There are no rules governing spend classification — which means there’s no enforcement. So, spend with a minority- and women-business enterprise (MWBE) could be categorized as either. Or the classification could be overlooked entirely because a supplier’s profile is incomplete. Or worse, it could be double-counted as a minority- and women-owned business.
Finding Tier-1 suppliers who can and will report. Tier-2 programs are viewed tactically. The pool of Tier-1 suppliers that will report is limited — because (1) not all companies track diversity spend and (2) even those that do may not report it. Some view Tier-2 reporting as an inconvenience, delegating responsibility to business analysts or account representatives. It may not be viewed as a desirable competitive advantage. Even worse, the reluctance to report has no negative consequence.
Business benefit and strategy. Tier-2 spending does not replace contracting directly with diverse suppliers. It is typically positioned as diversity-spend augmentation, that is, adding Tier-2 spend to your direct spend with diverse suppliers. While a Tier-2 program is generally a component of a mature supplier-diversity initiative, it should have its own defined business benefit and strategy.
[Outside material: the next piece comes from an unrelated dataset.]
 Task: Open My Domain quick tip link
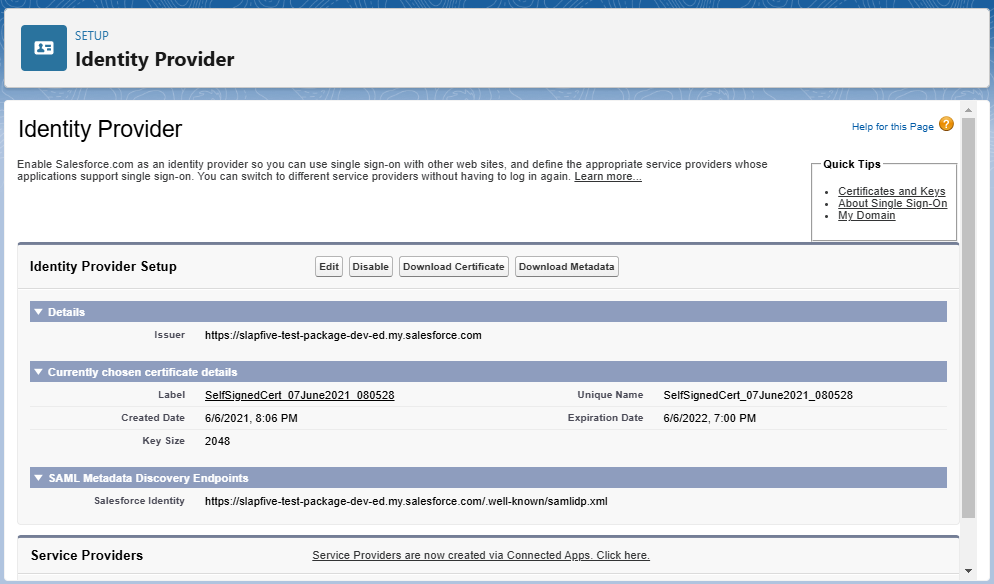[866, 215]
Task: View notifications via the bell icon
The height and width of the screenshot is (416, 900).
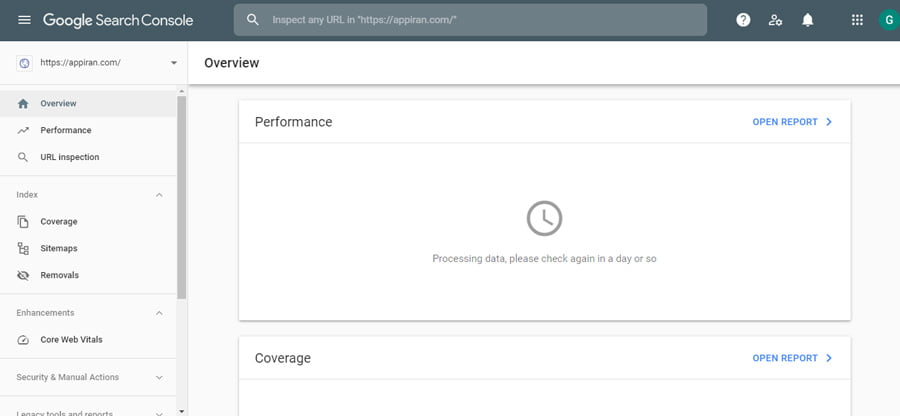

How Tier-2 spending provides business value:
- It can be reported on a project basis, which tracks specific Tier-1 suppliers’ use of diverse suppliers as a contract requirement. If a bid requires 20-percent spend with diverse suppliers, that commitment can be met with Tier-2 spending.
- Tier-2 relationships can help diverse suppliers build capacity or deliver specialized goods and services, especially when they are unable to win a bid, and where the Tier-1 supplier cannot provide the required customization.
A successful Tier-2 program needs a backbone. Changing the positioning of Tier-2 spending requires focus and time. It’s important to clearly articulate your expectations and provide support to make it happen. Establish:
- Accountability and oversight. The person responsible for reporting diversity spend should understand the program and be familiar with the numbers. Transactions should be audited and approved by the submitting Tier-1 supplier and the receiving program manager. Both should be familiar with submission trends and question, rather than celebrate, spend figures that are unusually high.
- An understanding of the contractual obligation. A requirement to use diverse suppliers should be built into the contract. Tier-2 reporting guarantees this obligation is met. While the agreement should specify the required spend with diverse suppliers, this is no guarantee that a specific supplier will be selected.
- Visibility and expectation. Tier-2 reporting should be a component of business reviews. Failure to report or to meet targets should be seen as negative performance. Just reporting is not enough: Tier-1 suppliers should be encouraged to use diverse suppliers to perform work directly for your company.
Reporting Tier-2 spend should not be a contractual obligation — it should, like tracking diverse spend, be an expectation.